*Consigne écrite*. Veuillez extraire des enregistrements ci-dessous chaque ligne contenant le mot « dropdown ». La casse compte.

====================

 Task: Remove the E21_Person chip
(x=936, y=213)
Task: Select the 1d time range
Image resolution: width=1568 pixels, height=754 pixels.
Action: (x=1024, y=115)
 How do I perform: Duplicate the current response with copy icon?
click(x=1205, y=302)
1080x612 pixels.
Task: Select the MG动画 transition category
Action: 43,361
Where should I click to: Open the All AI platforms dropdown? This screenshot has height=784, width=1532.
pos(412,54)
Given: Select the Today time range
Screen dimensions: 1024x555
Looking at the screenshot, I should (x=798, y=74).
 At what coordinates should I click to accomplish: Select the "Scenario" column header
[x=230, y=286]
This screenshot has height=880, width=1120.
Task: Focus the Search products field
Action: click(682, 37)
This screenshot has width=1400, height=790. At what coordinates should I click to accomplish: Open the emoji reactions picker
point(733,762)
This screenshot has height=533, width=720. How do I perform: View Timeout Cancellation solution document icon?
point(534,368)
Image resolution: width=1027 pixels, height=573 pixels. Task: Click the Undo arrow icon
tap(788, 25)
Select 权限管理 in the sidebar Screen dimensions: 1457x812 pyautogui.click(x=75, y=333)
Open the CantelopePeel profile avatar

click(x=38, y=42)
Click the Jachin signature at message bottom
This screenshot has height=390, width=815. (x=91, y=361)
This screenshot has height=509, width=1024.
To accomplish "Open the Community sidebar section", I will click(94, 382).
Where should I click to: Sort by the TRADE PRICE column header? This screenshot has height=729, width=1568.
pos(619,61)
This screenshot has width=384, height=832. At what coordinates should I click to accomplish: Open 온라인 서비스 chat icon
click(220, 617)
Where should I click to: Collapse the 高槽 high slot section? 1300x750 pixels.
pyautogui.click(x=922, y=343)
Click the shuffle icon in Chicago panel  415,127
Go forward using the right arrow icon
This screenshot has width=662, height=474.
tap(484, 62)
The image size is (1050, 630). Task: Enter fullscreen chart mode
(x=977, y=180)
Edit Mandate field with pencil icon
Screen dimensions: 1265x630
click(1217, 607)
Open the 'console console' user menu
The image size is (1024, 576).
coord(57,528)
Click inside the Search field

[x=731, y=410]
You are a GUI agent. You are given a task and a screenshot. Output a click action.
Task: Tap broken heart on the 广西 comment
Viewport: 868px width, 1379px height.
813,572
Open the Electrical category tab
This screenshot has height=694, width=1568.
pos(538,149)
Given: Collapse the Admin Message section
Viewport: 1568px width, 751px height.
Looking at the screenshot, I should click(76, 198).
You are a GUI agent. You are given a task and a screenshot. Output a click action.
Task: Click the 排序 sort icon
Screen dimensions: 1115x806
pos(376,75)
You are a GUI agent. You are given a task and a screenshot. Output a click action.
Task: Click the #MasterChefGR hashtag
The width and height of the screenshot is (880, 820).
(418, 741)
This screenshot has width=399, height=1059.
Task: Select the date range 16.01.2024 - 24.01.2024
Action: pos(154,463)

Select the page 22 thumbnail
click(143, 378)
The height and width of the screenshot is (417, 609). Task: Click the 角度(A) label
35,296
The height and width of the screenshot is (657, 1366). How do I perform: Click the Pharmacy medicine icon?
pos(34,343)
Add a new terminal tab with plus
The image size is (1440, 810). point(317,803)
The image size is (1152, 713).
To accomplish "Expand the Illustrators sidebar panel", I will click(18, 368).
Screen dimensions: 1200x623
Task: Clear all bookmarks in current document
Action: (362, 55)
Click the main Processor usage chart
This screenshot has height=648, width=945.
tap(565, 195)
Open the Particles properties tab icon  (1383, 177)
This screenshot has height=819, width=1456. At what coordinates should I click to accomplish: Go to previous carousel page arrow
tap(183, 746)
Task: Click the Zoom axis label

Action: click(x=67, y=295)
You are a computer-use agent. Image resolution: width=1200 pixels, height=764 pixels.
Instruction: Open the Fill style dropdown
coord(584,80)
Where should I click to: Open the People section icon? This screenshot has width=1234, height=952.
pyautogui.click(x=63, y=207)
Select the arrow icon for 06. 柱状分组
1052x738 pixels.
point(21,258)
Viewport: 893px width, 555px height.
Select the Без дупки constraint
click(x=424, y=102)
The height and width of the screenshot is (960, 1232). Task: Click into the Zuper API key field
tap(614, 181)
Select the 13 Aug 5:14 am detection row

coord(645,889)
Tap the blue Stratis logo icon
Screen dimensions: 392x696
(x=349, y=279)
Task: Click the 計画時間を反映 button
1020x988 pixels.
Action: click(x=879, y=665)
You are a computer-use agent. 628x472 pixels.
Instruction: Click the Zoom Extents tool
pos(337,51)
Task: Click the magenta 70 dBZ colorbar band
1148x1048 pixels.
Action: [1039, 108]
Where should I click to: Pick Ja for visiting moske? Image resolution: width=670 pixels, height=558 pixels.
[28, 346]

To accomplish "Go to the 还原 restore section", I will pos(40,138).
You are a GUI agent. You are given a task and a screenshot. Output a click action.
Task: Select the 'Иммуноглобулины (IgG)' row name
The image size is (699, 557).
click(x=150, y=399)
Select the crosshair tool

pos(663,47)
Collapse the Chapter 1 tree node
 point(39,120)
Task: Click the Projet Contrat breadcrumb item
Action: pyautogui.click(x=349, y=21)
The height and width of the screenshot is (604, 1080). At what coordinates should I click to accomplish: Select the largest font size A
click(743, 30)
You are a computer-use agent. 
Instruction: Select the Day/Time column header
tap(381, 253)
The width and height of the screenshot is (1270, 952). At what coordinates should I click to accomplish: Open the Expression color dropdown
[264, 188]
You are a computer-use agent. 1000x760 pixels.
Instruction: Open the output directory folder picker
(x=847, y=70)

====================

*Réponse à l'exercice*.
Where should I click to: Open the All AI platforms dropdown? This screenshot has height=784, width=1532.
Instruction: Open the Fill style dropdown
The width and height of the screenshot is (1270, 952). At what coordinates should I click to accomplish: Open the Expression color dropdown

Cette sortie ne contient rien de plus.